Session 303: Who Am I?: Questions of Identity, Historical Writing, and Emotional Expression in Post-Conquest Writings

Monday 10 July 2006, 16.30-18.00

Sponsor:Centre for Medieval Studies, University of Liverpool
Organiser:Kirsten A. Fenton, School of History, Classics & Archaeology, University of Edinburgh
Moderator/Chair:Pauline Stafford, School of History, University of Liverpool / Institute for Medieval Studies, University of Leeds
Paper 303-aThe Posthumous Life of Edward the Confessor: Emotional Gesture to Ideological Stance
(Language: English)
Laura Ashe, Gonville & Caius College, University of Cambridge
Index terms: Hagiography, Historiography - Medieval, Language and Literature - Latin, Mentalities
Paper 303-bOrderic Vitalis's Recreation of his English Origins (unconfirmed)
(Language: English)
Ewan Johnson, Department of History, University of Lancaster
Index terms: Historiography - Medieval, Mentalities
Paper 303-cWilliam of Malmesbury: Gender and Identity
(Language: English)
Kirsten A. Fenton, School of History, Classics & Archaeology, University of Edinburgh
Index terms: Gender Studies, Historiography - Medieval, Mentalities
Abstract

This session seeks to consider how ideas of identity are constructed in post-Conquest historical writing.

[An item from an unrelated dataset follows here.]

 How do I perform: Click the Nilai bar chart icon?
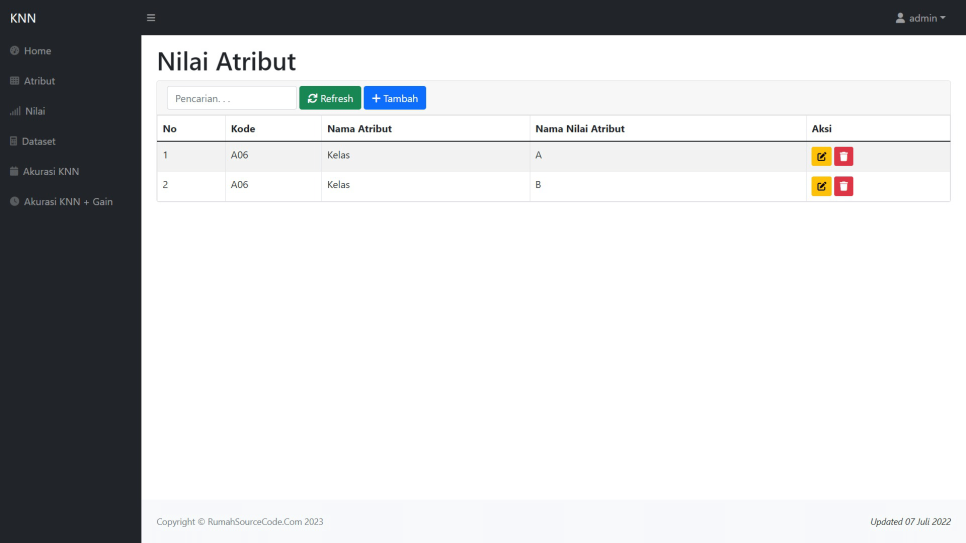(14, 111)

Questions of nation, people, and identity have been tackled by historians of England, and 1066 and the impact of the Norman conquest have been important in these discussions. Much of this research has focused on what nationalisms or identities existed in the pre-conquest past, and what the impact of 1066 was on these nationalisms or identities. How did contemporaries (English, Norman, and Anglo-Norman) react to the Conquest, and how was this reflected in their writings? To what extent do post-Conquest writings create and encode emotional communities? Can these communities be understood along national, racial, or gendered lines? Is identity itself a textual gesture? What can all this tell us about the process of English-Norman assimilation which recent historiography has stressed as being the key to understanding ideas of identity post-1066?